While modern listeners have become accustomed to television scores and theme music receiving deluxe releases, featuring as much of the programs’ music being available as possible, far fewer such things occurred in the 60s. While one might’ve been lucky enough to snag full LPs of The Man From U.N.C.L.E. or Mr. Lucky, that was due more to the fame of the composers – Hugo Montenegro and Henry Mancini, respectively – than the programs themselves.
Thus, it fell to any number of orchestras or session bands to recreate the music of television theme songs for albums such as this. There was the occasional LP chockablock with nothing but thematically-similar TV themes such as Mundell Lowe And His All Stars’ TV Action Jazz!, with eight tracks all centered around action-oriented programs of the time, granted. However, even Neal Hefti’s Batman theme was the only actual piece of music from the 60s program included on the LP. The other eleven “Hefti Bat Songs” are just standard pop instrumentals of the era, with slight nods to the theme song’s guitar riff.
And so we come to Music for Monsters, Munsters, Mummies & Other TV Fiends, which is a combination of TV Action Jazz! and the Batman theme LP, as well as something else entirely.
There are five theme songs on the record: The Munsters, The Addams Family, Bewitched, Alfred Hitchcock Presents – better known as Charles Gounod’s “Funeral March of a Marionette” – and The Outer Limits, along with seven monster motifs based around the classic creatures such as Dracula, mummies, and ghouls.
The Munsters theme is slowed down and presented almost as a cha-cha, while the Addams Family theme gets a big, brassy update, making it something akin to Charles Addams by way of My Three Sons or The Dick Van Dyke Show, and Bewitched is turned into a slice of classy cocktail jazz. The Hitchcock and Outer Limits themes are played mostly straight, but definitely bigger and bolder than the originals.

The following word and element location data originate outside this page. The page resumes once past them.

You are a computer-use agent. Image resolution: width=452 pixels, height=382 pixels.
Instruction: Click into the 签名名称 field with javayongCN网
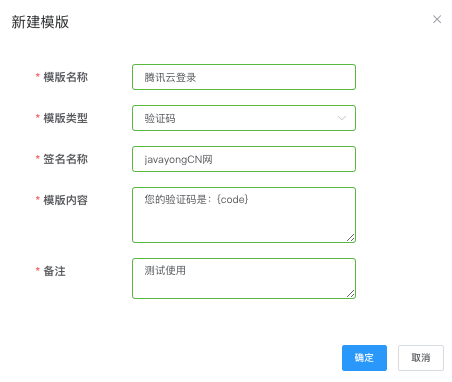[244, 159]
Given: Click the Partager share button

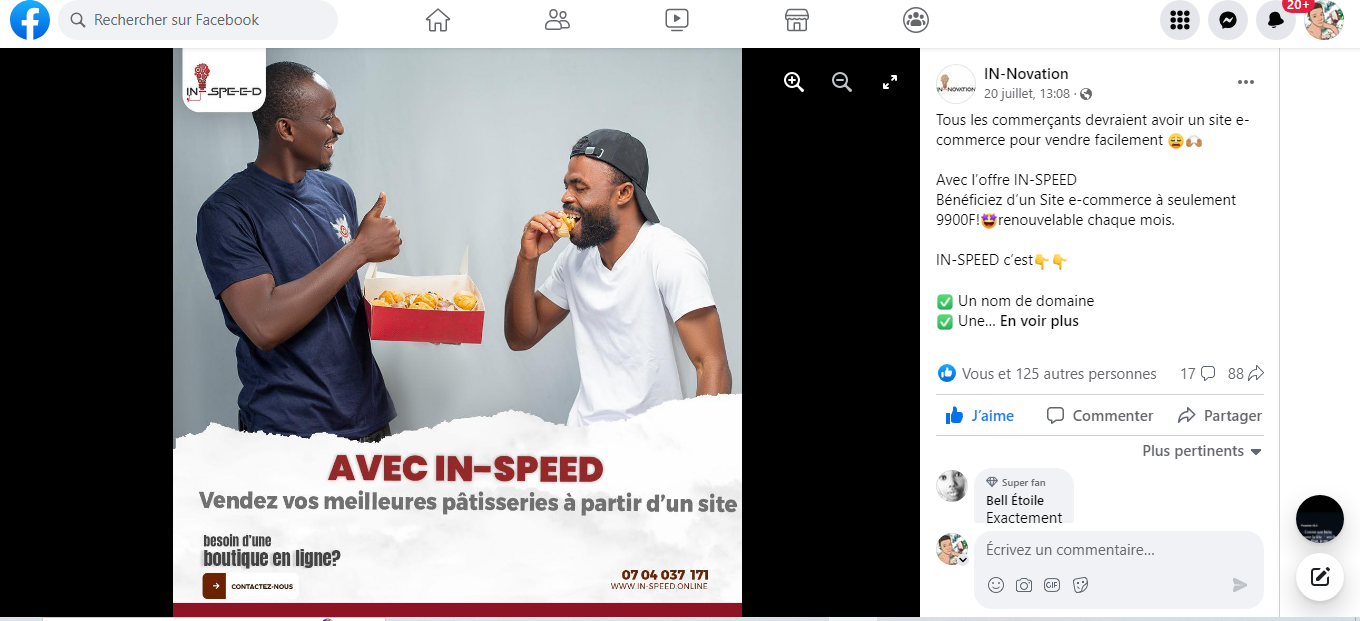Looking at the screenshot, I should 1220,416.
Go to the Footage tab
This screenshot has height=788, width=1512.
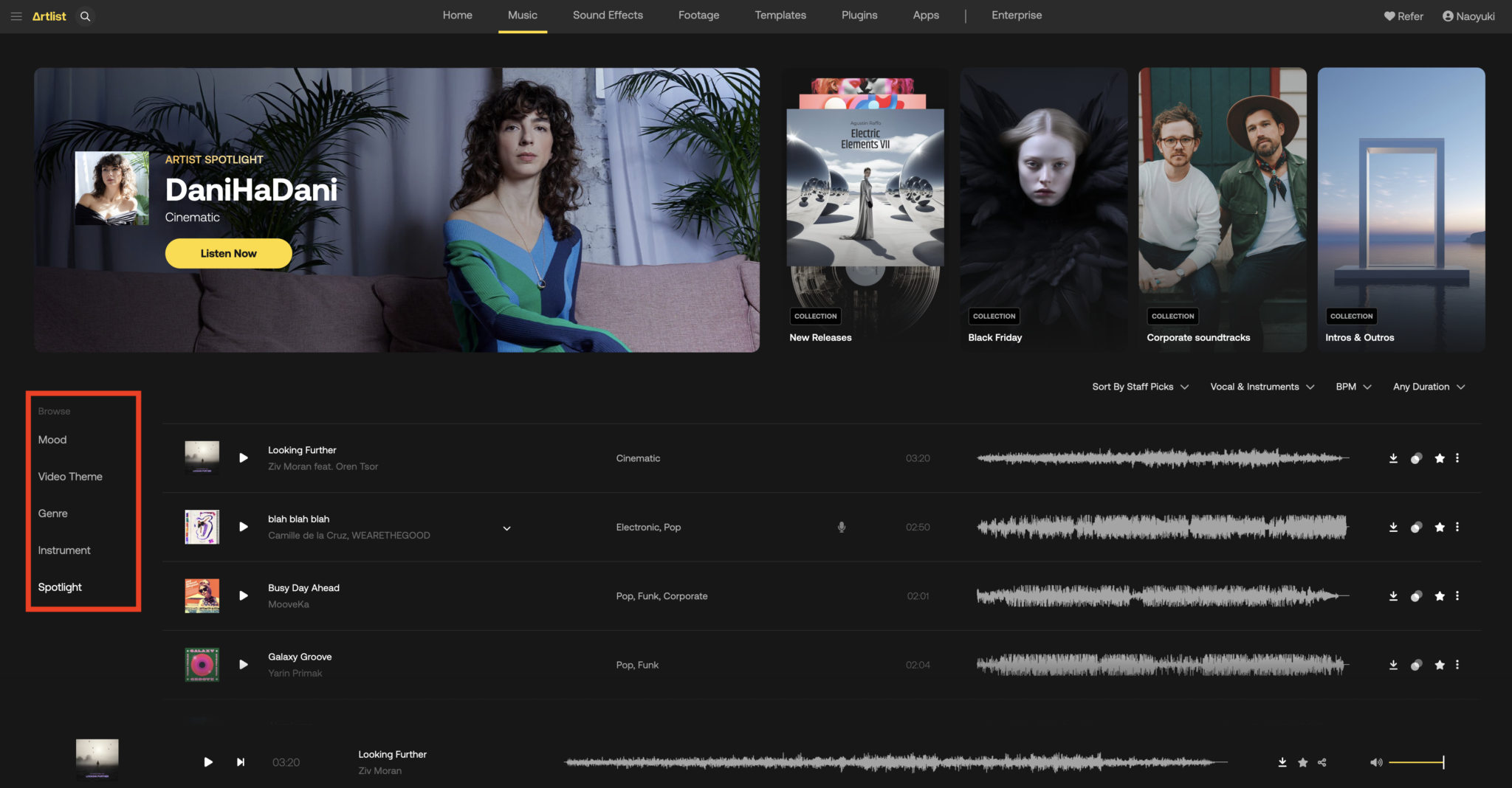(x=698, y=15)
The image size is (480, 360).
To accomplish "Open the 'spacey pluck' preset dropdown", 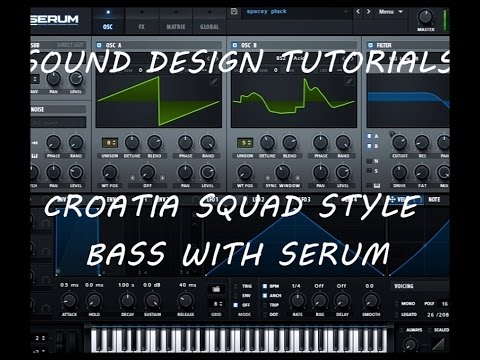I will click(x=296, y=12).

The originals are where Delugg and his merry band of musicians really shine, however. It’s especially on “Theme For The Creature From Under The Sea” that the band really gets a chance to go for broke. The song is absolutely gorgeous, and the Bass VI guitar gets this wonderfully liquid reverb, sounding as if it were recorded underwater. It’s an exotica gem, and the highlight of the album
The Real Gone reissue was pressed to 900 copies of “Ghoulish Green” vinyl, which is a nicely ghastly green splatter. As with much of Real Gone’s reissues, it features a straight reproduction of the original sleeve. That’s a good thing, given that the Jack Davis cover art is so absolutely wonderful. It’s busy in the best possible way, giving the listener something to really examine as the record spins by. The record was mastered at 45rpm, giving the grooves a little more room to breathe, and it sounds absolutely excellent.